Written By Andiwawan on Friday, December 4, 2015 | 9:53 AM

Goldman Sachs Group Inc.’s call for the euro to plunge Thursday didn’t exactly go according to plan.

Less than 24 hours after predicting that a “dovish surprise” from European Central Bank President Mario Draghi would send the euro tumbling as much as 3 percent, Chief Currency Strategist Robin Brooks is rethinking his entire weak-euro thesis after the ECB and currency markets moved against him. The euro rallied 3.1 percent to $1.0940 by the close of trading Thursday, the most since 2009, after Draghi delivered a stimulus package that was less aggressive than investors anticipated.
"Today was not the most fun day I’ve ever had," said Brooks, who’s putting his euro forecasts under review. "What’s clear is the meeting sent a very confusing message."
While most strategists have been calling for a weaker euro, Brooks has been one of the most bearish on Wall Street. Before Thursday, he forecast the euro to fall to parity against the greenback by the end of the year, and $0.95 over the next 12 months. Analysts in a Bloomberg survey predicted the currency to drop to $1.05 by the end of March, and remain steady throughout the rest of 2016.

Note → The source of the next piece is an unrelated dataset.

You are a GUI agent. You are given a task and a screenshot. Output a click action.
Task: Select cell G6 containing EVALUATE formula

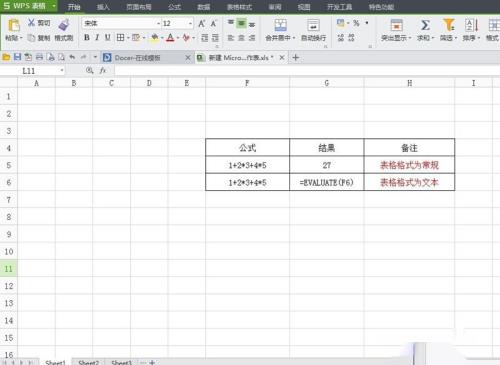327,182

"We badly misread this meeting," Brooks wrote in a research note published Thursday. "Even in the unlikely event that today’s disappointment was a mistake, we think it has cost enough credibility that the euro-down story we had envisaged is now less likely to play out."
The euro slipped 0.5 percent to $1.0882 as of 8:04 a.m. in New York.
Brooks said Draghi’s speech Friday at the Economic Club of New York will help shape his new outlook on the shared currency.